探し物

 とある日、路上にて。
 あの、すいません。それ、Ninjaですよね、カワサキの。ちょっと私とレースをしませんか?
 ゴールですか? とりあえず、静岡までで。いや、どこでもいいんですよ。どこか遠いところなら。それじゃ、ここから甲州街道を通って下道で小淵沢まででどうです? そんなに遠くもないですけど。ああ、乗ってくれますか。
 ああ、今日でもいいんですけど、3日後の朝4時に新宿をスタートでどうですか?

 


 こんな街から逃げ出したかった。東京で生まれ育ったくせに、この町が大嫌いだ。居心地が悪くて仕方がない。はずなんだけど、これはこれでいいのか、と思い始めている自分が許せなかった。昔嫌っていた大人って奴になっていくような気がした。
 本当の自分は、こんなもんじゃない。冷たく、鋭利であったはずだ。冷えた氷水のような自分を取り戻す。氷なんてすっかり溶けきって、ただの温い水になった自分が許せない。

 


 だから、レースを仕掛けたのだ。

 レースが終わっても、ここには帰ってこない。

 そのままどこまでも走っていくつもりだ。

 


 ふふん、ずいぶんと身勝手で青臭いお話だな。本当の自分探しですか。またおめでたいことだねぇ。冷たいままでいられない、熱く滾ることもできない、その温い水が、お前だ。お前自身だ。冷たかったこともない、鋭利だったこともない。ほら、自分が見つかったぜ、良かったな。

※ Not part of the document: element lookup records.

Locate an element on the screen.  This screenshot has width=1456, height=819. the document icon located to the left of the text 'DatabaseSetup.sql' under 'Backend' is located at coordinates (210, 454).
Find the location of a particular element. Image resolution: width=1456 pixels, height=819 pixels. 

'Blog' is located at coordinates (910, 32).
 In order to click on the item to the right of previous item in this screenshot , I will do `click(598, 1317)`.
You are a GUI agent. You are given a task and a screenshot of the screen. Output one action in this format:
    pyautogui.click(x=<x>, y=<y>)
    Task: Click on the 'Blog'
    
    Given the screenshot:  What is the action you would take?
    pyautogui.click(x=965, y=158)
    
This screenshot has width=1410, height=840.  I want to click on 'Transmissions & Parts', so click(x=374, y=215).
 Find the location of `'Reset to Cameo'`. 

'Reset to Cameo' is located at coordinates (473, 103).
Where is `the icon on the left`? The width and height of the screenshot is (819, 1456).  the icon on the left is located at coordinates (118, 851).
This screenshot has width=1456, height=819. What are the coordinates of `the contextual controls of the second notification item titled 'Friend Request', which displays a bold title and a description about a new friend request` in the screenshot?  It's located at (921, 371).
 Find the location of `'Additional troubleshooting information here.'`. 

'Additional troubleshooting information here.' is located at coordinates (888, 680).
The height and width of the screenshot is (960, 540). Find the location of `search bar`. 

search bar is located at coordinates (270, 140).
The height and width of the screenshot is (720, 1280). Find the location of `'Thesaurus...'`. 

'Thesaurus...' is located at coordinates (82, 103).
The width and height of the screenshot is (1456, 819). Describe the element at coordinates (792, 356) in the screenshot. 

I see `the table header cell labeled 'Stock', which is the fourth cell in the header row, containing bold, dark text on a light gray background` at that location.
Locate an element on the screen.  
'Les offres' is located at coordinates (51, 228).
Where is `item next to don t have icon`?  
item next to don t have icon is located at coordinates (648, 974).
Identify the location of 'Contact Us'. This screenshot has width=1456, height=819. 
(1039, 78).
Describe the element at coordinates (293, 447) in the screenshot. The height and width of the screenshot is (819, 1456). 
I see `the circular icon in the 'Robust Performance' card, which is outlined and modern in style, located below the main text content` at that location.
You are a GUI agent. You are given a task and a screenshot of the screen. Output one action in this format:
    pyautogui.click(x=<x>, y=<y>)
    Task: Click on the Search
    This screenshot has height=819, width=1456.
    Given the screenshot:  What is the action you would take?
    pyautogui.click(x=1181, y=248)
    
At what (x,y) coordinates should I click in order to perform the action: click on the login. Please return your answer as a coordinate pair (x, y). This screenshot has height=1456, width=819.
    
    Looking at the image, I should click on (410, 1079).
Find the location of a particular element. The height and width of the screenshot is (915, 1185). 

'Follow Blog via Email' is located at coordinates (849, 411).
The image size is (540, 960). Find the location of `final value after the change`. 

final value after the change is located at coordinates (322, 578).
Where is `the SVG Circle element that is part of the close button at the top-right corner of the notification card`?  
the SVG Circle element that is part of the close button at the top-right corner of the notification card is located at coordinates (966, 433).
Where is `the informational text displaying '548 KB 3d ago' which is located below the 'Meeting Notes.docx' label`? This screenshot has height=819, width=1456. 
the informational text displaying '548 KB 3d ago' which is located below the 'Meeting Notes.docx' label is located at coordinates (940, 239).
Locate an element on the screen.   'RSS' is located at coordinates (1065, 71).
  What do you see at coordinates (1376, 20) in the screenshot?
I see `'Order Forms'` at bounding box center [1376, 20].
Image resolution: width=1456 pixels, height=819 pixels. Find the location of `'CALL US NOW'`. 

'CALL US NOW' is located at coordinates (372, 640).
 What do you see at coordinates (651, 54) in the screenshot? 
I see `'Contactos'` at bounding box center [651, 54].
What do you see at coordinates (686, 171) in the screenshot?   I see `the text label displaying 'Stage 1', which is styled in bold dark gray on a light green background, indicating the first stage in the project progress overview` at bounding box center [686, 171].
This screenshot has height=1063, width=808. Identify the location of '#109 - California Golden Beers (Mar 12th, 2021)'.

”こんな街から逃げ出したい”? なんだ、この青臭い台詞は。お前は尾崎豊か。浜田省吾か。今時、こんな激甘な台詞を吐くとはな。恥ずかしくはないのか、恥ずかしくは。

 


 三日後、早朝。
 おはようございます。来てくれてありがとうございます。この時間はまだ車とかが少ないんで、いいですよね。
 ルールってルールはないです。20号使って早く着いたほうが勝ちで。そのほかは自己責任にしましょう。
 あ、はい。いつでもいいですよ。じゃ、この信号の五回目の青でスタートしましょうか。それじゃ。